A pesar de que para nadie era fácil aceptar la propia muerte, no se recordaba una rebeldía tan enconada, quizá porque las condiciones imperantes no solían permitirlo. Pero Marc, aprovechándose de un cúmulo de circunstancias excepcionales, se había convertido en un elemento muy dañino que permanecía enganchado a los dos mundos.
—No hace falta averiguar qué le impulsa a actuar así para intuir que es necesario detenerlo —señaló Mayer—. Lo antes posible.
Todos asintieron. Pascal empezaba a asumir que un encuentro con el ente demoníaco iba a ser inevitable. Los problemas serios requerían soluciones serias.
—Transmitiremos a Polignac esta noticia, a ver si él puede arrojar algo de luz —propuso Lafayette—. No es fácil ponerse en la piel de un ser maligno.
—Os lo agradezco; parece una buena idea —comentó Pascal, quien no disponía de tiempo como para dirigirse a la catedral donde el conde pasaba su tiempo de espera—. Tal vez a él se le ocurra qué puede estar tramando Marc. Eso nos permitiría adelantarnos a sus movimientos.

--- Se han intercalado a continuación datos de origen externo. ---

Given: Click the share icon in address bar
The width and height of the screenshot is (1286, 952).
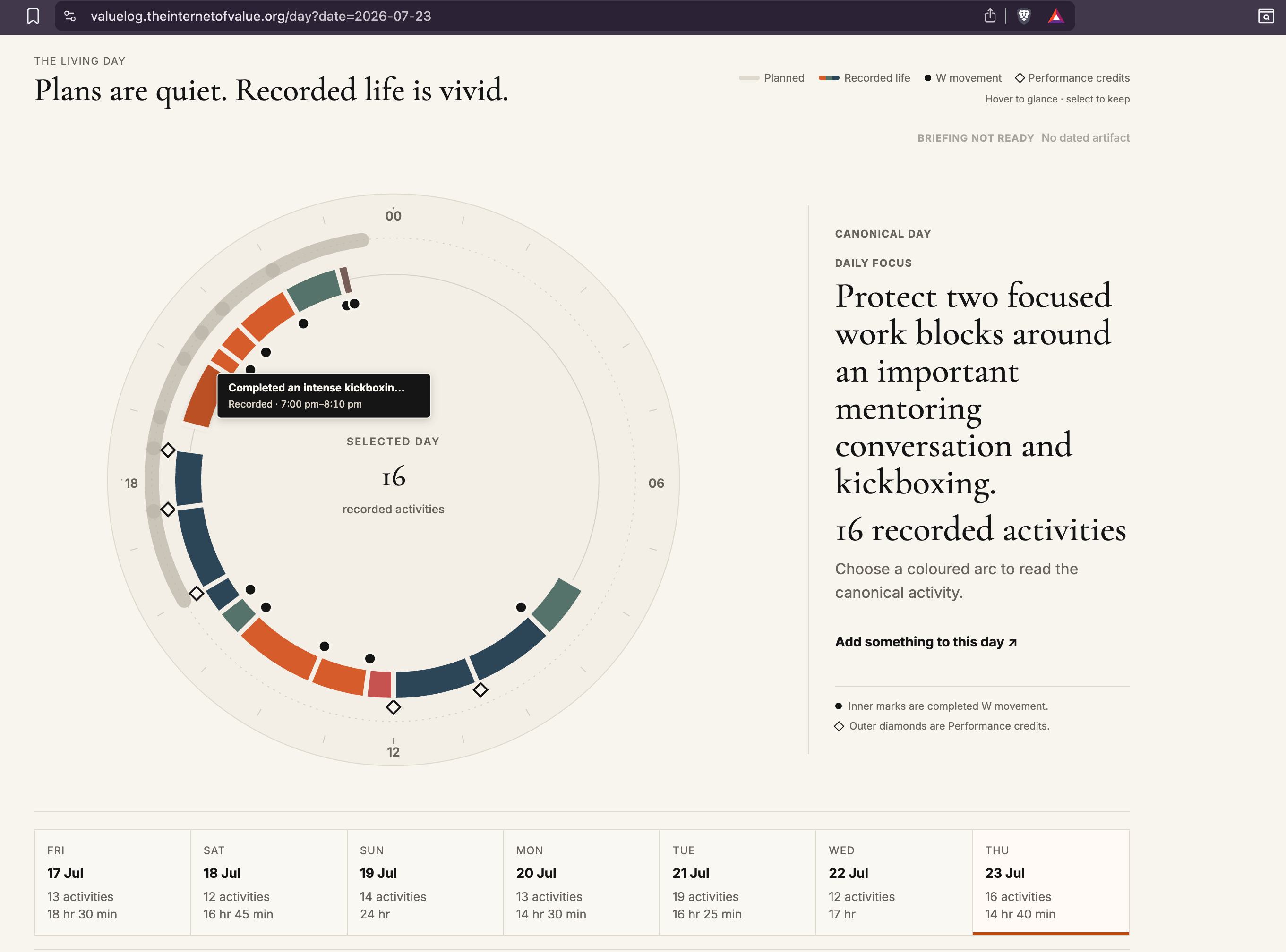Looking at the screenshot, I should tap(990, 16).
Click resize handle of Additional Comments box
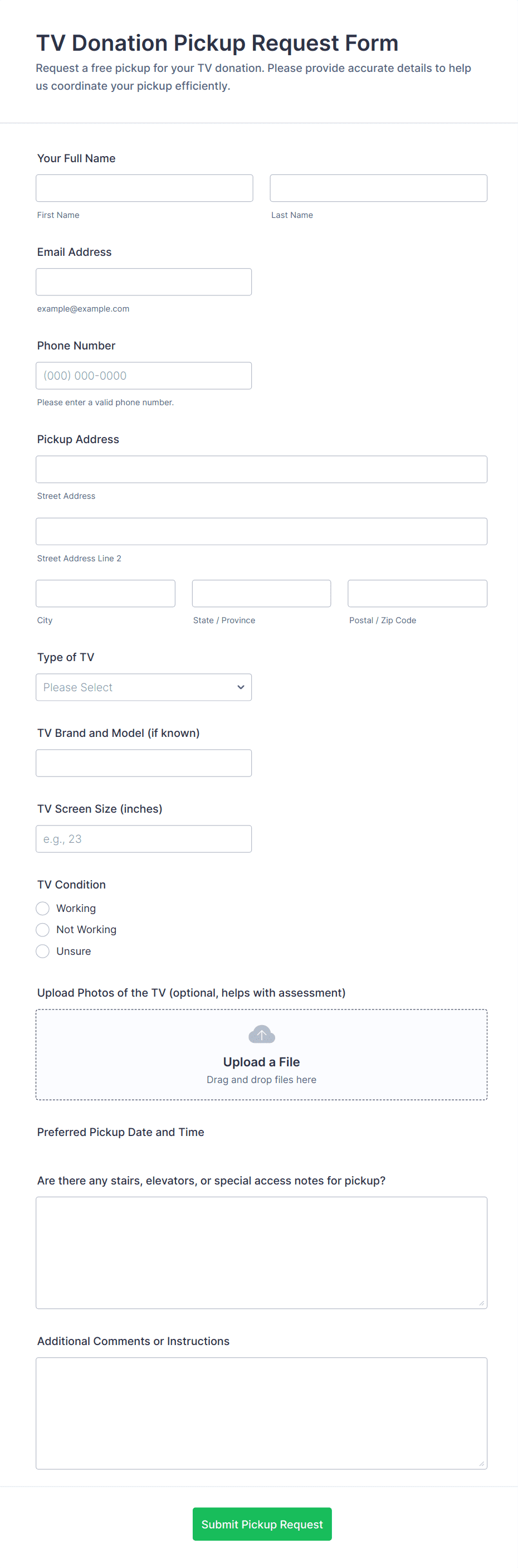The width and height of the screenshot is (518, 1568). point(481,1463)
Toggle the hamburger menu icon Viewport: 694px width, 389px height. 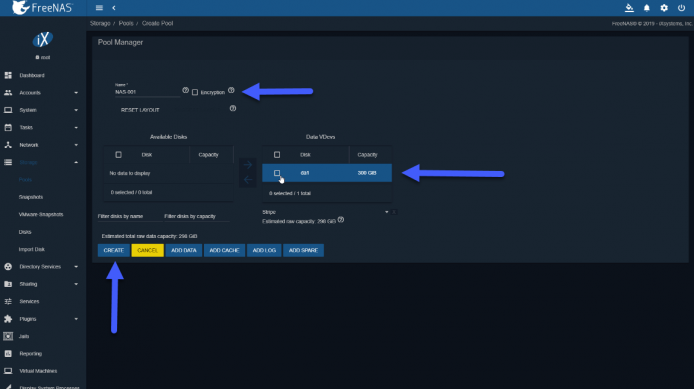tap(99, 8)
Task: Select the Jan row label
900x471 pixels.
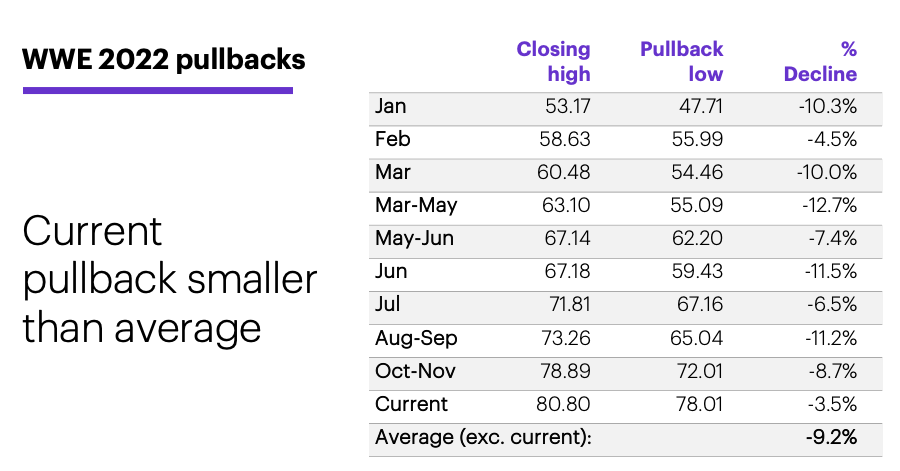Action: tap(390, 106)
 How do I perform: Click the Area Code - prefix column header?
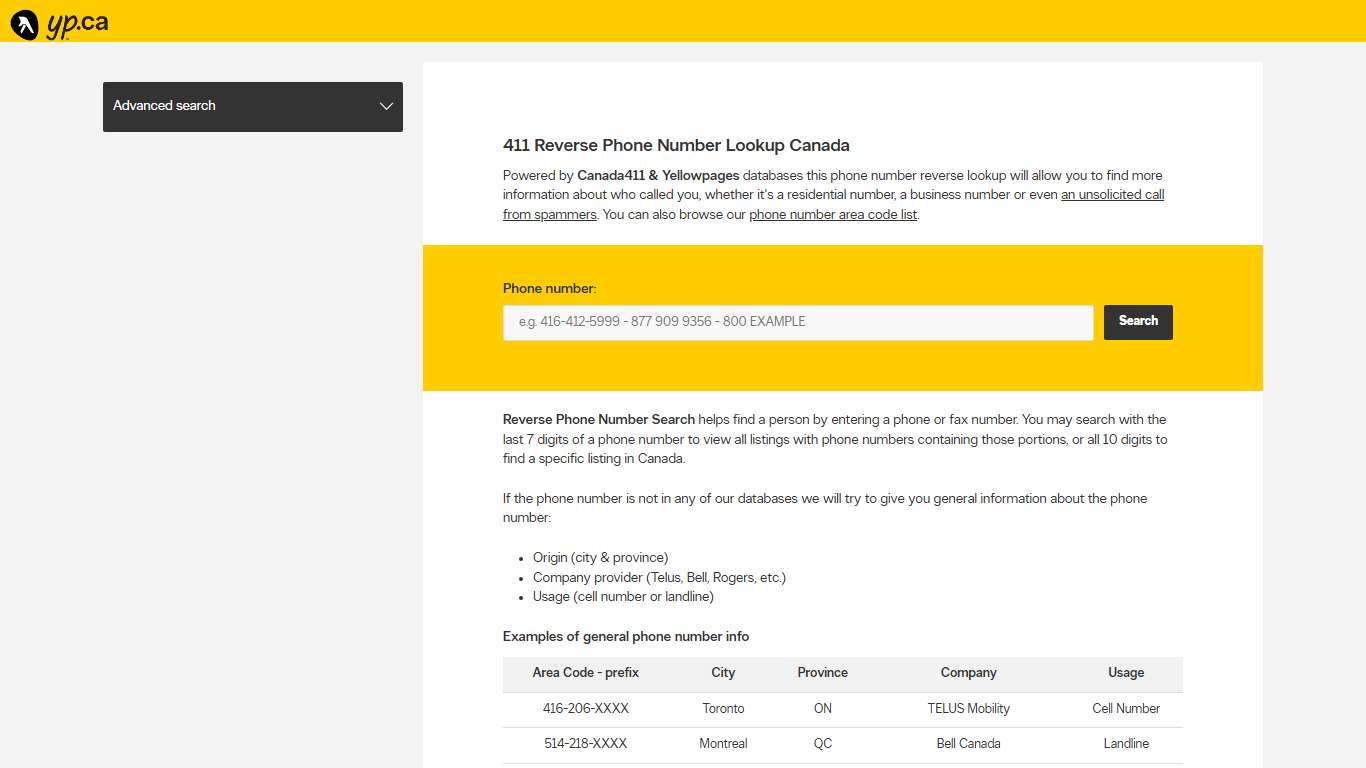tap(586, 673)
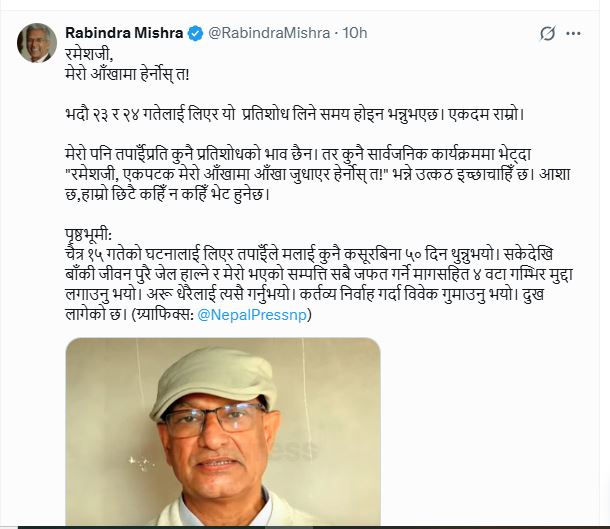Click the 10h timestamp
This screenshot has height=529, width=610.
(355, 33)
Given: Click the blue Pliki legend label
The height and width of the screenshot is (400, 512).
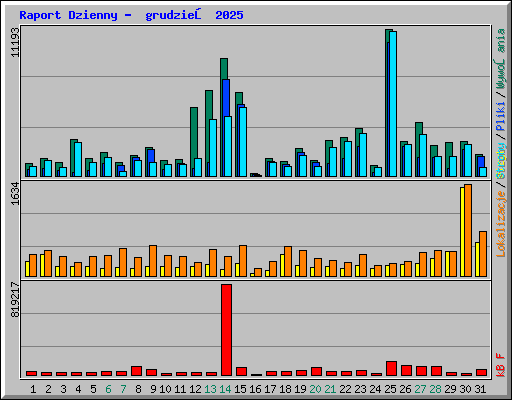Looking at the screenshot, I should coord(501,116).
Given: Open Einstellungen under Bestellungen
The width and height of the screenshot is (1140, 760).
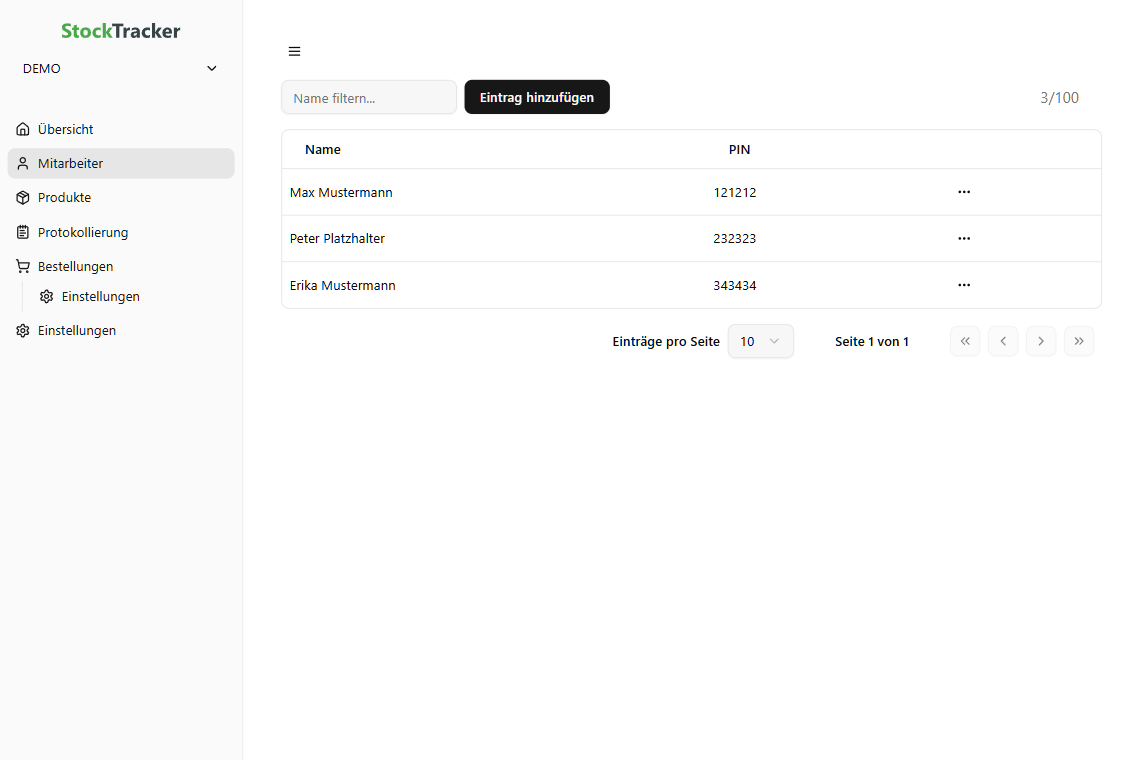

Por el momento, era precisamente ese demonio quien llevaba la delantera, razón por la que había logrado pillar desprevenidos a los dos médiums asesinados. El factor sorpresa constituía a menudo un arma demasiado poderosa.
Al igual que a Pascal, a nadie se le escapó que, al margen de lo que pudieran llegar a deducir, la única forma de frenar las criminales intenciones del ente era a través de un enfrentamiento directo: allá donde estuviese, había que sacarlo de su guarida. El papel de Viajero —único con posibilidades de hacerlo— volvía, pues, a teñirse con la impetuosa tonalidad del desafío. No obstante, nadie hizo comentarios al respecto. De todos modos, Pascal, incluso antes de introducirse en la Puerta Oscura esa misma tarde, ya lo había asumido de forma inconsciente. Ya había empezado a prepararse mentalmente, aunque ese primer viaje obedeciese a un único objetivo de tanteo e indagación.
La conversación continuaba y Pascal, enfrascado en ella a pesar de su propia ansiedad por reencontrarse con Beatrice, no la vio aproximarse. Pero el espíritu errante ya había accedido al recinto funerario y apenas había tardado en vislumbrarlo entre el bosque de sepulturas y panteones. Ella reconoció su pelo y su delgada figura, intuyó sus latidos, se divirtió recorriendo con la vista sus pantalones caídos. Lo primero que había hecho la chica, tras llevarse un dedo a los labios para que Lafayette —que sí la había detectado— no la delatase, era detenerse junto a las primeras lápidas, deseosa en ese instante inicial de un placer tan sencillo y silencioso como lo era el de la contemplación. Quería observar al Viajero con calma. Recrearse en los detalles que guardaba en su memoria. Qué guapo le parecía. Guapo y atractivo.
Beatrice reanudó su avance hacia él, sigilosamente. Si alguien podía desplazarse con soltura y en silencio, sin duda era ella.
Cuando estuvo a su espalda, extendió los brazos y le tapó los ojos, ante el gesto cómplice de quienes habían asistido a su maniobra.
Pascal, que en ese momento escuchaba a un muerto de mediana edad, contuvo un respingo al notar aquellas manos cerrarse sobre su rostro. No le hizo falta sentir la suavidad de aquellos dedos para adivinar quién jugaba con él de aquel modo.
—¿Beatrice? —su voz lo delataba saliendo de entre los labios con una impaciencia evidente.
—Hola, Pascal.
Pascal no logró disimular su nerviosismo. Estaba junto a la mujer cuya belleza e inocencia le habían deslumbrado hasta el punto de condicionar sus decisiones en el mundo de los vivos.